ドイツ空軍のユーロファイターが北海道の空を飛んだ!まさかドイツ空軍をはじめとしたNATO各国の空軍が立て続けに来日する日が来るなんて思いもしなかった。
2024年の夏、日本へとドイツ空軍及びフランス航空宇宙軍、スペイン航空宇宙軍の3か国空軍がやって来ました。
この3カ国は、6月から8月末までの間、「パシフィック・スカイズ24」と銘打った大遠征を実施しました。名称の通り、インド太平洋地域への展開を主たる目的とした訓練であり、それぞれの国を飛び立ったあと、戦闘機や輸送機で北米、オーストラリア、ハワイ、そして日本等を巡りました。ただ世界地図をなぞるだけでなく、訪問先では、それぞれの空軍と親善訪問や共同訓練、多国間演習を行っていきました。
ドイツ空軍からは輸送機A-400Mもやって来た。翼の下には空中給油用燃料タンクをぶら下げていた。
7月19日、フランス空軍は航空自衛隊百里基地(茨城県)へ、ドイツ及びスペイン空軍は千歳基地(北海道)へとそれぞれ降り立ちました。
スペイン及びフランス空軍は、すぐに次の寄港地へと飛び立ちましたが、ドイツ空軍については、7月22日から25日の間、日独共同訓練「ニッポン・スカイズ24」を実施しました。日本から第2航空団のF-15戦闘機4機と、ドイツからユーロファイターEF-2000戦闘機3機、A400M輸送機2機等が参加しました。

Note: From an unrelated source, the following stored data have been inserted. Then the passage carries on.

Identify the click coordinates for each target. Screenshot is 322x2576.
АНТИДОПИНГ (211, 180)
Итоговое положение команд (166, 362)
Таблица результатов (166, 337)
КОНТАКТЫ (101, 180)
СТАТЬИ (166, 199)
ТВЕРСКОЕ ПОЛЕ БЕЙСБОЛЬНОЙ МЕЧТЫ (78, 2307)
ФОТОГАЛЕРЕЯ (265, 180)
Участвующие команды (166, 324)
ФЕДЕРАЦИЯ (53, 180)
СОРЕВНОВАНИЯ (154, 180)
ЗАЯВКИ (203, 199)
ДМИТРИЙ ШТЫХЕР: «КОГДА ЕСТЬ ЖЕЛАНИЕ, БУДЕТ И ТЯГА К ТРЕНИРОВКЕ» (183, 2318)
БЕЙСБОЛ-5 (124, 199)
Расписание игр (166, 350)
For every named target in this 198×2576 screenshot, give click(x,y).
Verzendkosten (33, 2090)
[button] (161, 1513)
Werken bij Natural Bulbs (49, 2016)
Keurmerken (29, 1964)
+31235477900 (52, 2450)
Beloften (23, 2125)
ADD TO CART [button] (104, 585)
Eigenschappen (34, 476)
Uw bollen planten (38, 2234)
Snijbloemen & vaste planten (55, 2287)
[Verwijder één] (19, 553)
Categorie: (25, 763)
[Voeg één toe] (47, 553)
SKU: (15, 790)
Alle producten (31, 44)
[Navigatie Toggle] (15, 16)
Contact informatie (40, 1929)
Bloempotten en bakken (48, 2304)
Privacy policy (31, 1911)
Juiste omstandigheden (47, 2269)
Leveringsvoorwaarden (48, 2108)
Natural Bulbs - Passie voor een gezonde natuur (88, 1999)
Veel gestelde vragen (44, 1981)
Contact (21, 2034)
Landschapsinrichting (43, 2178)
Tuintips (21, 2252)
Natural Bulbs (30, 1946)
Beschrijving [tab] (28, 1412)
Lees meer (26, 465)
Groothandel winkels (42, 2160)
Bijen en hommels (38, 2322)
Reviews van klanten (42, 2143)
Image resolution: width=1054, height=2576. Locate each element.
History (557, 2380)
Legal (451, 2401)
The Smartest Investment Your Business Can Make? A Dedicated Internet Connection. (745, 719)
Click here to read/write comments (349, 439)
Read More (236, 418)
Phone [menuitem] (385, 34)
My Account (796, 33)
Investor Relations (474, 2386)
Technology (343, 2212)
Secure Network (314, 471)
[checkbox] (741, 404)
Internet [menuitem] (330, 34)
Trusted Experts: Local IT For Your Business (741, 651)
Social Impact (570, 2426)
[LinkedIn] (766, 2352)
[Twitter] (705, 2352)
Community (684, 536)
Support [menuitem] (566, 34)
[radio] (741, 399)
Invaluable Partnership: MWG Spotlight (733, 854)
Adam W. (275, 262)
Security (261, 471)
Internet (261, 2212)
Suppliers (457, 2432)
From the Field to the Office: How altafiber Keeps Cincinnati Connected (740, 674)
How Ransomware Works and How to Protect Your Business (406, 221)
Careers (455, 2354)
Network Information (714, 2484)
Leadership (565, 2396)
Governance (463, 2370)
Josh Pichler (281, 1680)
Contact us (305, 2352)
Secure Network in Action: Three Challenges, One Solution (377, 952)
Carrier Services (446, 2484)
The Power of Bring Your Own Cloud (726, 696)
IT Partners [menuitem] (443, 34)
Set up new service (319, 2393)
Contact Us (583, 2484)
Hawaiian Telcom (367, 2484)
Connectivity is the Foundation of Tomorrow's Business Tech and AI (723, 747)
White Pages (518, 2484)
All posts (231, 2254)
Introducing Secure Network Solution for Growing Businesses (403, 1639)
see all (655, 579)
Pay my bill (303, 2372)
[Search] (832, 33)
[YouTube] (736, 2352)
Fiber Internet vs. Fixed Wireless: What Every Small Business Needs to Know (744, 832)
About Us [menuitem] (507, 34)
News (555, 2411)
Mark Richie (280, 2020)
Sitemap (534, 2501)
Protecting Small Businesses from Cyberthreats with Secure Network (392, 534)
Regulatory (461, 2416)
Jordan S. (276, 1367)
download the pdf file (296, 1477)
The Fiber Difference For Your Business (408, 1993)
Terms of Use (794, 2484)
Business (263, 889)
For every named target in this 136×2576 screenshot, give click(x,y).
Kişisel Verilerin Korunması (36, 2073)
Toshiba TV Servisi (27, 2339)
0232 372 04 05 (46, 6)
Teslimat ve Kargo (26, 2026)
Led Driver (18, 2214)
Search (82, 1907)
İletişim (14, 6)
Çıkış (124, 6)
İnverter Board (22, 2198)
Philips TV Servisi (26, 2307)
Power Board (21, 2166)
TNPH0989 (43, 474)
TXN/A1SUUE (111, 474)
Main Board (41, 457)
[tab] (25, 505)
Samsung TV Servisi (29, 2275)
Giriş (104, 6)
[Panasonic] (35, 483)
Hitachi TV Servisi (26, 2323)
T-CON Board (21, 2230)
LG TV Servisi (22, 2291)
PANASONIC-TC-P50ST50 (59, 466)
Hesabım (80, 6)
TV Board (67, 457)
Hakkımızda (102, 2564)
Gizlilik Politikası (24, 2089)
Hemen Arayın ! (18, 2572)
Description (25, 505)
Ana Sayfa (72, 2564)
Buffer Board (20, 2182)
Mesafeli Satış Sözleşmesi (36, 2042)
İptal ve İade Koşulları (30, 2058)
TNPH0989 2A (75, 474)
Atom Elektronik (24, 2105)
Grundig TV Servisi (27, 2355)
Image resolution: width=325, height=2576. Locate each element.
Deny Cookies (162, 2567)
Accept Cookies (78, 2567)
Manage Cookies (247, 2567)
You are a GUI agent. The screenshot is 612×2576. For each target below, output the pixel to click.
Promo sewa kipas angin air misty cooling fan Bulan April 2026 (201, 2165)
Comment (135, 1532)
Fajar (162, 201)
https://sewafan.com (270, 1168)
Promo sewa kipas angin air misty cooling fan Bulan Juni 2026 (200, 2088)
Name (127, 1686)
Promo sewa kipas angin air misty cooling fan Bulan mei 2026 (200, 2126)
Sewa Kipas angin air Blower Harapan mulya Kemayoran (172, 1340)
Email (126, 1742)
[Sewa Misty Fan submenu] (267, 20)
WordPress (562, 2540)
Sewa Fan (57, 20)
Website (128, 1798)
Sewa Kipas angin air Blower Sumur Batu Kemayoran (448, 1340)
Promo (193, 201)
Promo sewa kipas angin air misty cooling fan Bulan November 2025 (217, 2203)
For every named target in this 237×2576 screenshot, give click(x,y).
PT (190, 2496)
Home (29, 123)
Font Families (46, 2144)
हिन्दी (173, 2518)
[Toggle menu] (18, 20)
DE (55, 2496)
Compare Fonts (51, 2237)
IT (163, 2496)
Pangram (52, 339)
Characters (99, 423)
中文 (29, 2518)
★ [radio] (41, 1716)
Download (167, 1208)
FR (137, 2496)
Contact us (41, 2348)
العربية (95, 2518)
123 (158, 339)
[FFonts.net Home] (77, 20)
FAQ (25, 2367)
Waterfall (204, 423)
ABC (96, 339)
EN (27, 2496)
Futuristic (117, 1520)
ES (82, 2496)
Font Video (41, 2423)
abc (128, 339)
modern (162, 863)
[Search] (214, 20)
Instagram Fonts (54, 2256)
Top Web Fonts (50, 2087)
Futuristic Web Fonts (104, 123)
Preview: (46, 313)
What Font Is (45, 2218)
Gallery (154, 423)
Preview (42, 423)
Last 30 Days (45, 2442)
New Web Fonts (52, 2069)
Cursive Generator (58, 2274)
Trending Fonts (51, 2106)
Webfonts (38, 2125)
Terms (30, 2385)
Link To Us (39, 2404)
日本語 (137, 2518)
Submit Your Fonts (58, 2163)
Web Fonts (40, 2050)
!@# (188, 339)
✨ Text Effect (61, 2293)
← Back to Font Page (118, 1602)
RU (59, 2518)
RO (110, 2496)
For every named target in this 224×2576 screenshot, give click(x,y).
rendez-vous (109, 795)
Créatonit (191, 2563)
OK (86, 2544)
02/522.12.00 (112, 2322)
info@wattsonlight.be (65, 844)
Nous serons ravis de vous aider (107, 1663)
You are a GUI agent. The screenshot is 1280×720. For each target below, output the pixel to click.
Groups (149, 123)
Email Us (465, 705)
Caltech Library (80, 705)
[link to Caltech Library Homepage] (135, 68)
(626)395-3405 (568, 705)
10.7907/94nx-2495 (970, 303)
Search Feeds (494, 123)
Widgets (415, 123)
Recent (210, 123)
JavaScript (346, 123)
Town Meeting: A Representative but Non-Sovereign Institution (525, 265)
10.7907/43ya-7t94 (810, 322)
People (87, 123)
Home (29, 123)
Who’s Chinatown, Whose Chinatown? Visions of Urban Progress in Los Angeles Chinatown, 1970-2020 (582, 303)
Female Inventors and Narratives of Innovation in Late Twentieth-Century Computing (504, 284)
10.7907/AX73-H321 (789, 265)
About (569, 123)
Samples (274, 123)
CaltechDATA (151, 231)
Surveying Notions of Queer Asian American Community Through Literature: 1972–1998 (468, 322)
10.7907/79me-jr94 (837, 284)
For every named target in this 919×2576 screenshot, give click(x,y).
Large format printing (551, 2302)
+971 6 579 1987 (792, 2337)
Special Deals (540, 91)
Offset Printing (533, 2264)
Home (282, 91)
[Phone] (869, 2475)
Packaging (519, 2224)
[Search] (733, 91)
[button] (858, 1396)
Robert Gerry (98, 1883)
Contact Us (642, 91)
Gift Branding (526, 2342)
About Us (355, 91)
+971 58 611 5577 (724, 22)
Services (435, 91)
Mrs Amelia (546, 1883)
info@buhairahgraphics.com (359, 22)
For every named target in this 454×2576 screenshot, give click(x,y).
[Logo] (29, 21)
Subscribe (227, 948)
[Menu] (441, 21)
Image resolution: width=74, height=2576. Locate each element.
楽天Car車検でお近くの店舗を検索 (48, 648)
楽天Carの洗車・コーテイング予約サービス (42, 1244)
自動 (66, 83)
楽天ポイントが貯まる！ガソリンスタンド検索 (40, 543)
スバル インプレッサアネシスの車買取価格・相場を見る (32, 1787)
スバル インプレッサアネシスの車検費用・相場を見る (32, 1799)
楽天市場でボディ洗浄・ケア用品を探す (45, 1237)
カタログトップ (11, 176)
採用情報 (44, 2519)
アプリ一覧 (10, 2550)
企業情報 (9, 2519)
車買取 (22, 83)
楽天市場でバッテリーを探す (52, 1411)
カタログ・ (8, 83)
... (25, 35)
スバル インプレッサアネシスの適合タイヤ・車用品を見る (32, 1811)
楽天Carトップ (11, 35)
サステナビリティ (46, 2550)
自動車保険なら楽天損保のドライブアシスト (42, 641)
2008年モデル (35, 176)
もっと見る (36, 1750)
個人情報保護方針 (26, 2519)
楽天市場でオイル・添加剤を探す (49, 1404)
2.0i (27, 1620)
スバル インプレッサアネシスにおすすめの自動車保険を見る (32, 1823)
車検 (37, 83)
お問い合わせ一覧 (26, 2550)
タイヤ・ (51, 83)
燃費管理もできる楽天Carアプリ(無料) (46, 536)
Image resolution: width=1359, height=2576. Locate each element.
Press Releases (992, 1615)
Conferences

ドイツ空軍とは、2022年9月の初来日の際、親善を目的とした訓練を実施しましたが、今回は戦術技量の向上を目指した初の本格的な訓練となりました。これまでもドイツ陸軍と陸上自衛隊、ドイツ海軍と海上自衛隊の間において、本格的な訓練は行われており、これにようやく、空軍も加わった形です。
空自側のF-15に「パシフィック・スカイズ24」の特別塗装を施した機体も登場。
23日に行われた日独交流行事にて、ドイツ空軍総監ゲルハルツ中将は、「次は是非航空自衛隊の戦闘機もドイツに来て欲しい」とラブコールを送りました。どうやら次は、空自の戦闘機がドイツへと渡り訓練することはほぼ決まったようです。
訓練期間中ほぼ毎日、各種戦術訓練が行われました。また、日独物品役務相互提供協定(ACSA)発効後に初めて適用された訓練となったこともあり、早速、日本側の燃料がドイツ空軍へと提供されました。
ドイツ空軍とともにやって来たこの空中給油機KC-135は、実は民間軍事会社であるメトレア社の機体。同社は空中給油を専門とする。
空自側は、今回の訓練に向けて、“スペマ”こと、スペシャルマーキングの特別塗装機を用意しており、こちらも訓練に参加しました。当然、外柵沿いには、これらスペマ機をはじめ、ユーロファイター見たさの熱心な飛行機ファンが訪れ、連日混雑していました。
7月25日には、ゲルハルツ中将はユーロファイターに、航空幕僚長・内倉浩昭空将はF-15に、それぞれ乗り込み、編隊飛行を実施し、日独の親密さを世界にアピールしました。
離陸に向けて、タキシング中のドイツ空軍のユーロファイター。
こうして訓練は無事終了。
ドイツ空軍の次の目的地はハワイです。
26日午前中、各機は、予定通り千歳基地を離陸していきました。そして、約10時間をかけてオアフ島にあるパールハーバー統合基地ヒッカムへと到着しました。
「自由で開かれたインド太平洋」を具体化するため、とうとうNATOも本腰を入れて活動を行う事になりました。これも中国による覇権主義的海洋進出が加速度的に進み、もはや太平洋だけでなく、世界の脅威となりつつあるからです。
今後、ヨーロッパ各国の空軍が、日本に立ち寄り、そしてともに訓練する機会は増えていくことでしょう。
千歳基地へと着陸するドイツ空軍ユーロファイター。垂直尾翼には「パシフィック・スカイズ24」のマークが貼られていた。